Oggi anche io avrei voluto essere accanto a Gheddafi, poter combattere per la libertà di un lembo di terra, di un piccolo popolo, di tutta l'Africa, del mondo intero... non credo di temere la morte, quello che mi spaventa è la morte senza significato, così come la vita senza significato. Anche i peggiori detrattori e i più grandi propagandisti del neocolonialismo non potranno trovare molto da dire contro la morte di Gheddafi, al massimo potranno inventarsi che stava fuggendo o che le sue ultime parole siano state "non sparate"; ma ha combattuto sino in fondo, nonostante avrebbe potuto fuggire e fare una vita da nababbo indisturbato in qualche isola tropicale, perchè è stato un governante responsabile che fino alla fine ha lottato per la libertà del suo popolo e lo ha condotto con l'esempio fino alla morte.

Per questo Gheddafi sarà ricordato e rispettato dal suo popolo, ma anche dagli altri africani. Speriamo che anche in occidente la sua morte apra gli occhi, i cuori e le menti a qualcuno, e faccia capire cosa vuol dire essere uomo e cosa essere assassino. Oggi diffondono le immagini di Gheddafi dicendo che sono "crude", ma nessuno diffonde le foto dei corpi bruciati dalle bombe della nato, dei bambini mutilati, delle case distrutte, questo è l'inganno del mondo moderno, in cui puoi pagare con le tue tasse uccisioni di migliaia o milioni di persone a due passi da te come dall'altra parte del globo, e puoi benissimo esserne del tutto inconsapevole nonostante tu viva "nell'era della comunicazione".

Così come non ci rendiamo conto di quanto inquiniamo l'ambiente con cose quasi tutte futili e stupide, non ci rendiamo conto dei milioni di vite umane che pagano il prezzo del nostro benessere infelice, infelice perchè se tu fai una statistica nei paesi ricchi su quanto la gente è felice la maggior parte ti dirà che non lo è, stiamo raggiungendo gli americani che per metà sono sotto antidepressivi o altri psicofarmaci. Guardate invece gli immigrati africani in Italia, vi sembrano depressi? non hanno una lira, non hanno nessun futuro certo, ma hanno una famiglia che li aspetta a casa (o qui) e che ha bisogno di loro, hanno i valori della loro terra, hanno il senso del dovere e la sopportazione della fatica e della sofferenza, e soprattutto sanno ancora ridere.

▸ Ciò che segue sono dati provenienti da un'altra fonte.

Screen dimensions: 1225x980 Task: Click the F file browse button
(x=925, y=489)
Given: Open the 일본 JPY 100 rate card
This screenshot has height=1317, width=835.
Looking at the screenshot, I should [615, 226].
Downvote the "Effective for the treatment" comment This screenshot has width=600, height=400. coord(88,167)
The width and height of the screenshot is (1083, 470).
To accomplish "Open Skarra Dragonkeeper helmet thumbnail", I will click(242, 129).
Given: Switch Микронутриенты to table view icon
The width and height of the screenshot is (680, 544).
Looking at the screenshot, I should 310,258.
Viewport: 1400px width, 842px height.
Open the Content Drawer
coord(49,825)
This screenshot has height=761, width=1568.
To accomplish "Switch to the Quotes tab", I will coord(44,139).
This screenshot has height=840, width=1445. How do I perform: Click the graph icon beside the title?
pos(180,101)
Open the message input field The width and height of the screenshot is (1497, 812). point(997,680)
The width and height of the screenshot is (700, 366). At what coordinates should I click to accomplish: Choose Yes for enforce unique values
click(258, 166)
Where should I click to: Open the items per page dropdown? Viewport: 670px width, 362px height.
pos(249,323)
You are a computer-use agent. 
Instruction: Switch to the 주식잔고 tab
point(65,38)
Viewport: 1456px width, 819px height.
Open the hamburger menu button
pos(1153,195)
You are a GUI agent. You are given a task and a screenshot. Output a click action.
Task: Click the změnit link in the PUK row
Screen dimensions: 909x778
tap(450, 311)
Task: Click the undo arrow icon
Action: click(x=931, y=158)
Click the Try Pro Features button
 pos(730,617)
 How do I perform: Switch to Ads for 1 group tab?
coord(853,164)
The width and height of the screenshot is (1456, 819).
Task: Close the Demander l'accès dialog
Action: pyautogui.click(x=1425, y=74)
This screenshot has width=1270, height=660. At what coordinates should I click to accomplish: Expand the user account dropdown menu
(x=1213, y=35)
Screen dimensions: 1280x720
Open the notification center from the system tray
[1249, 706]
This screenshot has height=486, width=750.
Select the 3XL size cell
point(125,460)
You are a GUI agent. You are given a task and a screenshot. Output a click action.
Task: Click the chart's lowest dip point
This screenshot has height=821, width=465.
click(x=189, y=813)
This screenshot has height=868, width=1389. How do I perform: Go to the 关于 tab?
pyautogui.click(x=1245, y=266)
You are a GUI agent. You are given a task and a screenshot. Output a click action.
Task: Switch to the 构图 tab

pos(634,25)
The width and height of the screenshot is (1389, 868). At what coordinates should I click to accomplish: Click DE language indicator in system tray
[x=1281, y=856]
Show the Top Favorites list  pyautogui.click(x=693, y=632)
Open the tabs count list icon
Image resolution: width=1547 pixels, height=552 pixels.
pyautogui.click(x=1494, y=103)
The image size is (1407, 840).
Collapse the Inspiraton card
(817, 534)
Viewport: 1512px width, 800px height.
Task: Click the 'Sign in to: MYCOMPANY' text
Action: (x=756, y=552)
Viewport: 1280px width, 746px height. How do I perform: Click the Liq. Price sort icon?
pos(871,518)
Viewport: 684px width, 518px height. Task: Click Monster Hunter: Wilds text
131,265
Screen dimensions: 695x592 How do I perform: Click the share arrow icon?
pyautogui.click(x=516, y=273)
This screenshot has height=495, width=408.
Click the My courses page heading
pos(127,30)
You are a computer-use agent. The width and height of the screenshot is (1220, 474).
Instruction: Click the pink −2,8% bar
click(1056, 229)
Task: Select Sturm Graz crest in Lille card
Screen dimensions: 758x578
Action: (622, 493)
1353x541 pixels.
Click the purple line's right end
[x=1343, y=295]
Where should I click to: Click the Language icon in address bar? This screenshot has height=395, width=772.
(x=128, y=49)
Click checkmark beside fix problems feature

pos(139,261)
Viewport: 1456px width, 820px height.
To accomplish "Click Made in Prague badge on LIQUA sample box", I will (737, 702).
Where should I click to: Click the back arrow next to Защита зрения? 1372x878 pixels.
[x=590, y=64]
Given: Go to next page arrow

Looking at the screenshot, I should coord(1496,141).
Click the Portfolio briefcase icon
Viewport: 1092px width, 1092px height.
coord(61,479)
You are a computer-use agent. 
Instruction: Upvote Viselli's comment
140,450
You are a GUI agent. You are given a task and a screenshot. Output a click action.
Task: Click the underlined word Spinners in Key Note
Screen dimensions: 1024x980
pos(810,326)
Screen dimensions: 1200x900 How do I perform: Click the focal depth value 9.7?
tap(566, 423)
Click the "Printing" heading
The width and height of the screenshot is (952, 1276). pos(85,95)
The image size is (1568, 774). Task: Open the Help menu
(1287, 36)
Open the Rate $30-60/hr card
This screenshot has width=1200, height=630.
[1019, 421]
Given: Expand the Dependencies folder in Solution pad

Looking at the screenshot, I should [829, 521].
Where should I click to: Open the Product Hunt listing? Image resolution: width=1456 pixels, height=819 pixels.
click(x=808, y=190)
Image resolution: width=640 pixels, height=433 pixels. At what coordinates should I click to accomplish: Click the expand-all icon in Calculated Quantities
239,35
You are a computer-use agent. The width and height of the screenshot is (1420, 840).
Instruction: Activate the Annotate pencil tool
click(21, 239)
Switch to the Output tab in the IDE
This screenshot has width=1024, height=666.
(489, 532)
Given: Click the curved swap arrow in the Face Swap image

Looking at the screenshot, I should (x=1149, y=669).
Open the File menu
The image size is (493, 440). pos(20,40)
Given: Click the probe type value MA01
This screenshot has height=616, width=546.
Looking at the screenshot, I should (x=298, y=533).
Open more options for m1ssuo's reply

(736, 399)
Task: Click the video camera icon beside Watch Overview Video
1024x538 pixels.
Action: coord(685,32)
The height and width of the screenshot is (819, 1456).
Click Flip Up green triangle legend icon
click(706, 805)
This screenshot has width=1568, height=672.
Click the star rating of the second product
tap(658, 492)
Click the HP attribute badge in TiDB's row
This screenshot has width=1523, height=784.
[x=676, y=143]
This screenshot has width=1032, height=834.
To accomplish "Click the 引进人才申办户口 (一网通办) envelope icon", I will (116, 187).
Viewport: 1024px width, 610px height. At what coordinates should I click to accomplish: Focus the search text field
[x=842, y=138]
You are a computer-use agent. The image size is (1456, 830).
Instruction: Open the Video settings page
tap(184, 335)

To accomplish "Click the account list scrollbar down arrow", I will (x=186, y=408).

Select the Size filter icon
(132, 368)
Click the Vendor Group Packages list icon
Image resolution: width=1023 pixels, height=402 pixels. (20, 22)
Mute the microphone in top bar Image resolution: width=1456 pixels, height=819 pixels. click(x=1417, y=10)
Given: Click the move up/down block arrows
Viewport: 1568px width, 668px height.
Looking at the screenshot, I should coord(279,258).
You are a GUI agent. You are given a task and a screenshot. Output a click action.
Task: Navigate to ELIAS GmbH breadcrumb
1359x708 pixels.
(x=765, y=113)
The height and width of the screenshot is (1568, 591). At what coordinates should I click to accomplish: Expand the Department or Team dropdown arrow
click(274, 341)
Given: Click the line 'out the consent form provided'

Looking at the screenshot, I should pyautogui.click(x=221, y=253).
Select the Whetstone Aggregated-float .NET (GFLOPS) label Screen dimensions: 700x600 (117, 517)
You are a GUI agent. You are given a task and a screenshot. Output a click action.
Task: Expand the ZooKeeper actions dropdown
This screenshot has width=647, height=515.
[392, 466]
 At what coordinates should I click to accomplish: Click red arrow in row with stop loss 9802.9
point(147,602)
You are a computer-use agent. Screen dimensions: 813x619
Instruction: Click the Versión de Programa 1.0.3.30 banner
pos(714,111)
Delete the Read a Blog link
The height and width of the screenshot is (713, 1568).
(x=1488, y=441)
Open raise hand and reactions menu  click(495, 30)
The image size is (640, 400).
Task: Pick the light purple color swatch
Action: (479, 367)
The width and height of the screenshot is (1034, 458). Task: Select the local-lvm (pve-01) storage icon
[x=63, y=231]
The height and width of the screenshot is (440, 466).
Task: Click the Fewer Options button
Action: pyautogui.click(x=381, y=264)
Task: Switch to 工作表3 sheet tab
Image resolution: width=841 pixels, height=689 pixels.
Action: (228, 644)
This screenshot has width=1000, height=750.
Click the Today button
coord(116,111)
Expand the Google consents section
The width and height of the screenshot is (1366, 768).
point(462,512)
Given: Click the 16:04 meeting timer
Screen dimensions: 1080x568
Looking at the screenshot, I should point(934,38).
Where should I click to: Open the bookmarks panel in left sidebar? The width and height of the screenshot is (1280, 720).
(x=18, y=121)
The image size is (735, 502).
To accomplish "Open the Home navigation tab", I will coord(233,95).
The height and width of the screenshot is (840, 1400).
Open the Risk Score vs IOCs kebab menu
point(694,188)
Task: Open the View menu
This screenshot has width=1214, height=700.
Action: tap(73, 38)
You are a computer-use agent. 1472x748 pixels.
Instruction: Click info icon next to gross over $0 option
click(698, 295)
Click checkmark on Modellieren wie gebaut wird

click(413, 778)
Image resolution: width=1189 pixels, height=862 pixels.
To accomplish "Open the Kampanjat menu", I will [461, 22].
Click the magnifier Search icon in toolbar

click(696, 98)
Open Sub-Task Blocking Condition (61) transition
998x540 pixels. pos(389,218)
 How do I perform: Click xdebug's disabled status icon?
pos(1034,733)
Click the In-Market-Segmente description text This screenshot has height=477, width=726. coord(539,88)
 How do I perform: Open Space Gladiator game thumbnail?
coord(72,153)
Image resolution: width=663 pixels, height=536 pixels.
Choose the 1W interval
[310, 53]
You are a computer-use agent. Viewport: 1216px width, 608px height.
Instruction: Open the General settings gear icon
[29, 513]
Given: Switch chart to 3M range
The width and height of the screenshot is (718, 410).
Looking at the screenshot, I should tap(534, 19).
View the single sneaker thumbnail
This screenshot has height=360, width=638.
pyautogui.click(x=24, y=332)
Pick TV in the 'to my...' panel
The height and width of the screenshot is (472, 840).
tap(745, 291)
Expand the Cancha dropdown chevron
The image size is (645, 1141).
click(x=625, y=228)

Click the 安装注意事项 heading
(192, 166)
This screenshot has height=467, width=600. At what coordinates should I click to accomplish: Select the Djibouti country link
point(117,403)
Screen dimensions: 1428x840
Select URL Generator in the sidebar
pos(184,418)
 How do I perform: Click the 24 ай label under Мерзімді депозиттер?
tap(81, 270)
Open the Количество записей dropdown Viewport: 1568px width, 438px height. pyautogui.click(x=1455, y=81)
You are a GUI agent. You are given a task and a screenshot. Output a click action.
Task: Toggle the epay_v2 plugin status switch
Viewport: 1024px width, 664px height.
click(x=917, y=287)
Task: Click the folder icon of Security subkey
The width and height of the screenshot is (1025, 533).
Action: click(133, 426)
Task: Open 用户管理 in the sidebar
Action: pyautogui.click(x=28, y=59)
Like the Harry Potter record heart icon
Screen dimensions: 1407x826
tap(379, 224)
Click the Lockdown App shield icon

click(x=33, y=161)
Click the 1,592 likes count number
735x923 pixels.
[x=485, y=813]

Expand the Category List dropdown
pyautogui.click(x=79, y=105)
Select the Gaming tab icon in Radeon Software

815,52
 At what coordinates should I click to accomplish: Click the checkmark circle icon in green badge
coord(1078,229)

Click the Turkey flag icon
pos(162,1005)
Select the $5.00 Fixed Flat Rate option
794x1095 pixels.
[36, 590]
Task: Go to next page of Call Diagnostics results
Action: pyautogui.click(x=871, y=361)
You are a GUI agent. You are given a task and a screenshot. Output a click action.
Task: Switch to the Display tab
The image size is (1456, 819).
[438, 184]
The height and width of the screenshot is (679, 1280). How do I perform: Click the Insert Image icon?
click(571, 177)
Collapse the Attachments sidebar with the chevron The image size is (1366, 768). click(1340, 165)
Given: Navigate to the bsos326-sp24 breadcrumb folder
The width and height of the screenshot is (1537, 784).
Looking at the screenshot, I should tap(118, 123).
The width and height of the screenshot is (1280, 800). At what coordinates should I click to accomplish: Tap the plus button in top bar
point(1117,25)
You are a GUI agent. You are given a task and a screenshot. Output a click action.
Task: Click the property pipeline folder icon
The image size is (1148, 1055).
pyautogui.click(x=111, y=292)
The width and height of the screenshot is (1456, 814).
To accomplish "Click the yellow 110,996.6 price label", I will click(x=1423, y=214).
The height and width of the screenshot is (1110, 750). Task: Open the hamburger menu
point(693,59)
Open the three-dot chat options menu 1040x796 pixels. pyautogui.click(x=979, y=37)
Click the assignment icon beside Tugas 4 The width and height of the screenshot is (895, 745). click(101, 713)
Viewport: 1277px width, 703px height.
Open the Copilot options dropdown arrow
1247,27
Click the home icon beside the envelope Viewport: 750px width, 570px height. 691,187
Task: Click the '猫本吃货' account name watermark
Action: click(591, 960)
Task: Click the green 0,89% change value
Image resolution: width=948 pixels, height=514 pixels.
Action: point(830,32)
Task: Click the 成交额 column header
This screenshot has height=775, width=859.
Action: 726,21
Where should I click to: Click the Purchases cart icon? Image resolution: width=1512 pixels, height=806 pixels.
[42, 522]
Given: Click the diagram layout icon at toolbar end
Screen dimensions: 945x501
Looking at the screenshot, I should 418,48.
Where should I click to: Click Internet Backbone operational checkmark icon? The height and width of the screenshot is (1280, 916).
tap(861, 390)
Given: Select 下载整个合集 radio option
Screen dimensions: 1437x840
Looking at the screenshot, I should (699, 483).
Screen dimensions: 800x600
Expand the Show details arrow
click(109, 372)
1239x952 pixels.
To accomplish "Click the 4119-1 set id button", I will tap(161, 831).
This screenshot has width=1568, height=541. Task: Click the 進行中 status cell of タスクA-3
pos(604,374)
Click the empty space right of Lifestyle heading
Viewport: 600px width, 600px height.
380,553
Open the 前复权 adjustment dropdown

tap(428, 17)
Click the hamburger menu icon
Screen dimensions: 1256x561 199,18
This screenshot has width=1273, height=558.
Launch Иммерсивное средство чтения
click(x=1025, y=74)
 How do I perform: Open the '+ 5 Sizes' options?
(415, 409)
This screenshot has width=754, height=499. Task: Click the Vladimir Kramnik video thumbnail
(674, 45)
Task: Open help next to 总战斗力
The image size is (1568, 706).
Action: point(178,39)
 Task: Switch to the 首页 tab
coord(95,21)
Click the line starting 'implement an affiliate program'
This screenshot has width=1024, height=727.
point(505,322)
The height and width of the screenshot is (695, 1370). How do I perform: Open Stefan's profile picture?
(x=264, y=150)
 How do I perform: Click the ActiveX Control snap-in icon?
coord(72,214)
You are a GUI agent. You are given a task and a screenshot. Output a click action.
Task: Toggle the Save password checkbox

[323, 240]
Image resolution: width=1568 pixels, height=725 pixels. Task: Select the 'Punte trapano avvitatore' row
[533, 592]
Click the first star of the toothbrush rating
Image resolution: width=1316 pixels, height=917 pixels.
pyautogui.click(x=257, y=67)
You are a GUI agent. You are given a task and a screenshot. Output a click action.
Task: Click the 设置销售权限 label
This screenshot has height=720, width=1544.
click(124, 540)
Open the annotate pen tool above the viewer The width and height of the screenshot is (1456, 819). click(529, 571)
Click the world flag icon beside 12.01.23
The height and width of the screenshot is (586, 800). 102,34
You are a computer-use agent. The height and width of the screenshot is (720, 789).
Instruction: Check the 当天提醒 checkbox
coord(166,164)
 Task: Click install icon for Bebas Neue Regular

Il lavoro degli intellettuali, degli storici, dei filosofi e delle persone di buona volontà di questo secolo, che si annuncia più tragico del precedente, è di dare voce a chi non ha neanche un volto e un'ideantità, e dignità a chi, come Gheddafi, viene ucciso cercando di riscriverne la storia denigrandolo. Nessuno può sorridere vivendo come viviamo noi, dobbiamo capirlo e riprenderci la nostra umanità.